# Given task
Which lines in the material below contain the string "pyautogui", with case counting? Locate each one and copy it.

# Supplied records
▼▼▼

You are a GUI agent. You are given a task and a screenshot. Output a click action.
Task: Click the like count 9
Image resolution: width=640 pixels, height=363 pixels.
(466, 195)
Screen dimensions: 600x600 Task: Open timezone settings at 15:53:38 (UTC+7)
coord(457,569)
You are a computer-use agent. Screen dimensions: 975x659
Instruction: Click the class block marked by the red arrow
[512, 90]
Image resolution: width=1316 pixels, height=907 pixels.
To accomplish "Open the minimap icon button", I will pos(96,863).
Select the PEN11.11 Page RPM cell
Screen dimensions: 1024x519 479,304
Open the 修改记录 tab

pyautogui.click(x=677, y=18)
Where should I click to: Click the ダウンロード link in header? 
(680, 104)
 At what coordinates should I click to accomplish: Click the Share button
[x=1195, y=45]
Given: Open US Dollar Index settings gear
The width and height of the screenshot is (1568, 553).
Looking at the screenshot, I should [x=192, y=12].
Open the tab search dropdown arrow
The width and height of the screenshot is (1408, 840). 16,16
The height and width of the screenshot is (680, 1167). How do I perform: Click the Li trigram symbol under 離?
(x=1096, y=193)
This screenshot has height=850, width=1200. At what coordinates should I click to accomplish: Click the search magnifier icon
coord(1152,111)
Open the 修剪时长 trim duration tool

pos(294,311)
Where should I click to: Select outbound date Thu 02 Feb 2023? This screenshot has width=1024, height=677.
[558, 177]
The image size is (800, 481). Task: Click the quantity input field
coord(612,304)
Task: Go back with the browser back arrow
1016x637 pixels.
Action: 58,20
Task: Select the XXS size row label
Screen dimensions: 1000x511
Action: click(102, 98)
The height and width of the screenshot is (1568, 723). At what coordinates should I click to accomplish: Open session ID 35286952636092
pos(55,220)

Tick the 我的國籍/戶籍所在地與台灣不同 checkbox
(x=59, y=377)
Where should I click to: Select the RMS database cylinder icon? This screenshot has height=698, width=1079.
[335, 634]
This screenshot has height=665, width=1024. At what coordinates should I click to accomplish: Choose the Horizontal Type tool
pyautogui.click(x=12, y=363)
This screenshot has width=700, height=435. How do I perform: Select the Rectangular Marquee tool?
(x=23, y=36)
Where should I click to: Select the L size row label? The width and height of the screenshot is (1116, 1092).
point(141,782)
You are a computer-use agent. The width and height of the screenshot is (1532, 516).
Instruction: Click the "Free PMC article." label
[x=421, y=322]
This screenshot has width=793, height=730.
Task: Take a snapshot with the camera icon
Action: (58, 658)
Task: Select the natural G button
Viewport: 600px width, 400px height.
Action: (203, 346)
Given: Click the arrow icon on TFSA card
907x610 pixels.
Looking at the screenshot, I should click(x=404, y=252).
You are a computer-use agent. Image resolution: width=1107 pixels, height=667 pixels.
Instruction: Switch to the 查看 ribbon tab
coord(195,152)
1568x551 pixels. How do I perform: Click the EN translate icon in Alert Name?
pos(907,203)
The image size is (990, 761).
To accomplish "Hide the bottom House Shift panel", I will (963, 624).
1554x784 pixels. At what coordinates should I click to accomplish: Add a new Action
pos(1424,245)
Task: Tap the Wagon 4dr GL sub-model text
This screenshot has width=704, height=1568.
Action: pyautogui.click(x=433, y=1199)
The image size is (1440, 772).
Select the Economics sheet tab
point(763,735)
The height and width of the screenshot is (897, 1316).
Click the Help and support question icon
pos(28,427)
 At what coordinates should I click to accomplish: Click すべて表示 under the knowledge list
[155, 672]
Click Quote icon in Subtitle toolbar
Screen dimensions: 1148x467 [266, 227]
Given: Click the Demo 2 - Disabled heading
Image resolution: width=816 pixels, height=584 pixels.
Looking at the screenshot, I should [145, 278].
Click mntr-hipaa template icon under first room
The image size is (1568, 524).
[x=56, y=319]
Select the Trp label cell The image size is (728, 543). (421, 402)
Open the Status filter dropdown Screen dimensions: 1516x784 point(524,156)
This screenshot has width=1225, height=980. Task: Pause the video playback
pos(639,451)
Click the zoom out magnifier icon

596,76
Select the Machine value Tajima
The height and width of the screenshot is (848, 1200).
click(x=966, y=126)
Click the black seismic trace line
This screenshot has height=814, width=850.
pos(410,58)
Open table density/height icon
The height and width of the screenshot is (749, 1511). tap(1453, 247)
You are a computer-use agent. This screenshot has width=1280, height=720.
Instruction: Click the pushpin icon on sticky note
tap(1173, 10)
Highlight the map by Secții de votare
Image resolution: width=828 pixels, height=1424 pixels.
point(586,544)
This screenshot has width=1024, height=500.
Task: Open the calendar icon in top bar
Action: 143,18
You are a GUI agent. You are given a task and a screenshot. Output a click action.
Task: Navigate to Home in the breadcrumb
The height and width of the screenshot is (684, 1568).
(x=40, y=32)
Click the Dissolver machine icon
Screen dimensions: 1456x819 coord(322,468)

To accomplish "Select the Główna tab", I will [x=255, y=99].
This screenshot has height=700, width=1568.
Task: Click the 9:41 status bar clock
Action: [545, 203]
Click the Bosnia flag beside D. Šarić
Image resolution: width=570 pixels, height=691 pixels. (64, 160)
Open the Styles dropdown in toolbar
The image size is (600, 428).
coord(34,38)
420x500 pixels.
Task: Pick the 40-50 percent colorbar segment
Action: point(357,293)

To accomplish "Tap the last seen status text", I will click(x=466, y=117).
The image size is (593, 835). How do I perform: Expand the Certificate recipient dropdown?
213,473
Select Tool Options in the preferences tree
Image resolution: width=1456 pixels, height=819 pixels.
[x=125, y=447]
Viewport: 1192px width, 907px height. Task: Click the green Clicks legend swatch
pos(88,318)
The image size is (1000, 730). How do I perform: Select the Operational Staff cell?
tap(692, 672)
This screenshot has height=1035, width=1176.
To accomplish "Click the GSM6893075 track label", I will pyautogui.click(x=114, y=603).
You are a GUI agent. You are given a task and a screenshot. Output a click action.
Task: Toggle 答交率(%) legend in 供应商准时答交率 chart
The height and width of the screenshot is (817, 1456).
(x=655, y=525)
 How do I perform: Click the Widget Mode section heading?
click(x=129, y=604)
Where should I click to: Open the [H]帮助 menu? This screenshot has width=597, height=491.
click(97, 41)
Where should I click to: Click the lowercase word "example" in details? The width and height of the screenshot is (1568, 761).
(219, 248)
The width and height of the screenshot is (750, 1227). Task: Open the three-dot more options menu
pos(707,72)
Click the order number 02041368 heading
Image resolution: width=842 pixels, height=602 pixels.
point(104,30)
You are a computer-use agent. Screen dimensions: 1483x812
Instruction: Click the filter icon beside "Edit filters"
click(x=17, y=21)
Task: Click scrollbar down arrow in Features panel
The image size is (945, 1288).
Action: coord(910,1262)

▲▲▲

# Task result
pyautogui.click(x=677, y=18)
pyautogui.click(x=12, y=363)
Action: pyautogui.click(x=433, y=1199)
To accomplish "Click the GSM6893075 track label", I will pyautogui.click(x=114, y=603).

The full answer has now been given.